Kids are dumb - this is one of the most well-known facts about humanity. Kids are stupid, and usually pretty desperate for attention - which leads to a lot of kids making up extremely dumb, wildly unbelievable lies. And while some kids keep it fairly simple (the classic "my uncle works for Nintendo"), other kids take it a bit further - which is why internet comedy man David Thorpe polled Twitter to see what the BEST and most ridiculous lies were:
Ok, tell me about the kid you knew as a kid who lied a lot. Hit me with their greatest lie.
-- David Thorpe (@Arr) January 20, 2018
The responses were so stupidly great, we had to comb through and list out 12 of our favorites. Because - c'mon - that Coolio one...
1.
I knew a guy in high school who claimed he was friends with Larry the cable guy. when we told him to prove it he printed out an extremely pixelated B&W photo and signed it "Larry" in his own handwriting
-- flu haver (@rachelmillman) January 20, 2018
2.
Said he wrote "Gangsta's Paradise" but dropped it and Coolio found it. Presumably while one of them was on holiday, given that we lived in a small village in the west of Scotland.
-- Tom Houslay (@tomhouslay) January 20, 2018
3.
Kid I met while camping who couldn't've been older than 10 said he had a summer job at Blue Bunny tasting the ice cream and also that they gave him a gun for when he was working.
-- Kelsey D. Atherton (@AthertonKD) January 20, 2018
4.
When I was like 8 a friend said he stuck his arm out the window of his mom's station wagon and grabbed a pole, making the vehicle do a right-hand turn
-- Dennis Farrell (@DennisFarrell) January 20, 2018
5.
My friend in 4th grade dug a hole too deep in his backyard and saw the devil
-- A Very Stable Shithole (@HariSeldon2100) January 20, 2018
6.
In middle school this guy bragged that he had an erection while being born, therefore he was having sex the first moment of his life
-- isaac (@isaacthings) January 20, 2018
7.
he said he was a raptor. like, not a raptor turned into a human even. just a straight up raptor.
-- Andrew Bridgman (@bridgmandrew) January 20, 2018
8.
also notable is my brother, a serial liar who claims he slept on a water bed and woke up underneath it "because of osmosis"
-- jordan (@nu_handen) January 20, 2018
9.
said Nightcrawler (the X-Men character) was based on a guy who lived in the attic of his church. also claimed the Jaws robot at Universal Studios took on a mind of its own and chased him into a barn until the tour guide killed it with a shotgun
-- Kyle Daly (@dalykyle) January 20, 2018
10.
My friend thought "Jungle 2 Jungle" was "Jungle Jungle 2" and when I corrected him he was so embarrassed he lied and stuck to his guns and said he owned a movie called "Jungle Jungle 1" and made up the plot and everything.

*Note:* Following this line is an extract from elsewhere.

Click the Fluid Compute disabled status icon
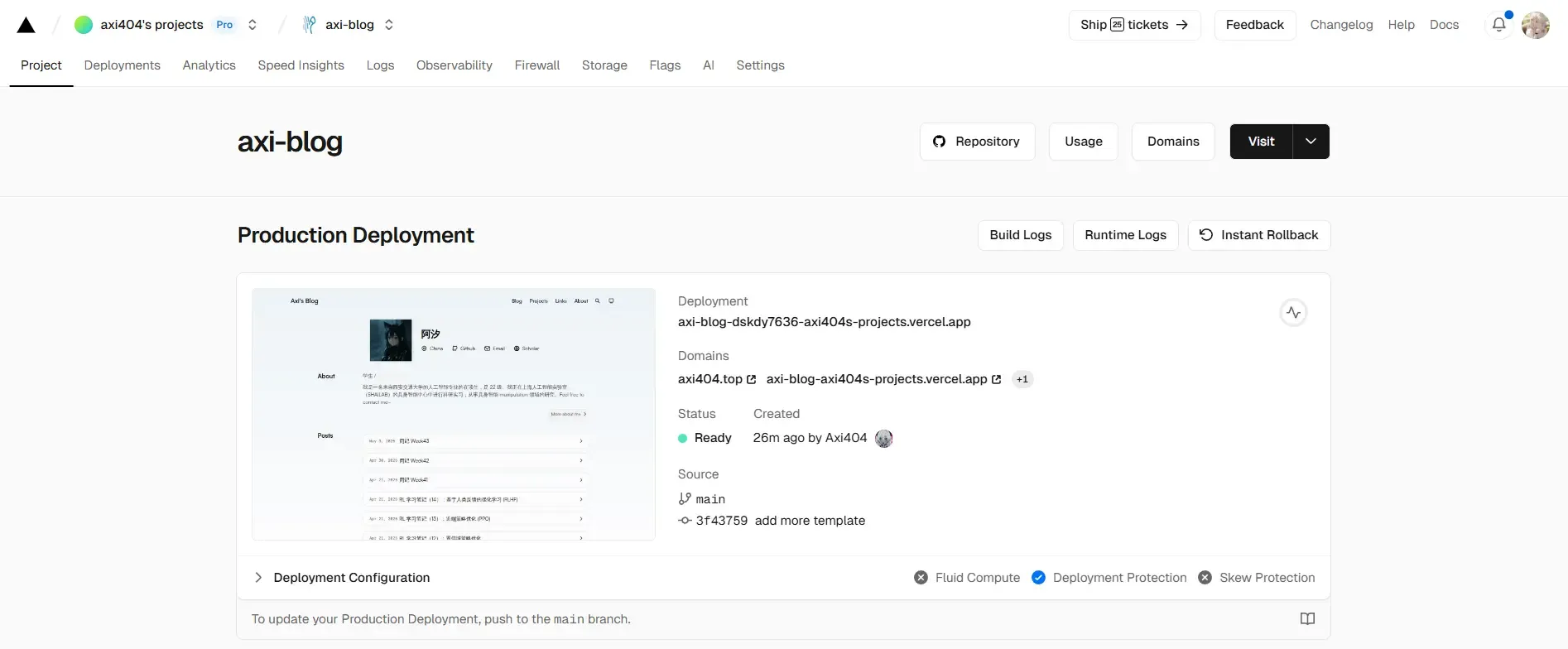click(x=921, y=578)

I asked to borrow it but he said he couldn't find it
-- Tyler Schmall (@tylerschmall) January 21, 2018
11.
Dude used to get winded on his bike and pretend he was having PTSD flashbacks to when he got abducted by aliens instead of admitting he needed to catch his breath. Said like "I can't go on... Over there is where the Greys took me."
-- Samuel K: Important Elf (@samu3lk) January 20, 2018
12.
that kid was me. i told people that i, a 6-year-old, saved someone from drowning at the local pool and was given the "key to the pool" as a reward. like a "key to the city" but for the pool.
-- Heck Nawman (@hecknawman) January 20, 2018
Of course, every now and then - you find out the person you thought was a stupid idiot liar winds up surprising you...
In 3rd grade, this girl Stephanie told everyone her "new dad" ran a Crayon factory. Went on about it all year. No one believed her. On the last day of school, new dad showed up and gave everyone a set of 100 Prang crayons in a carrying case. Because he ran a crayon factory.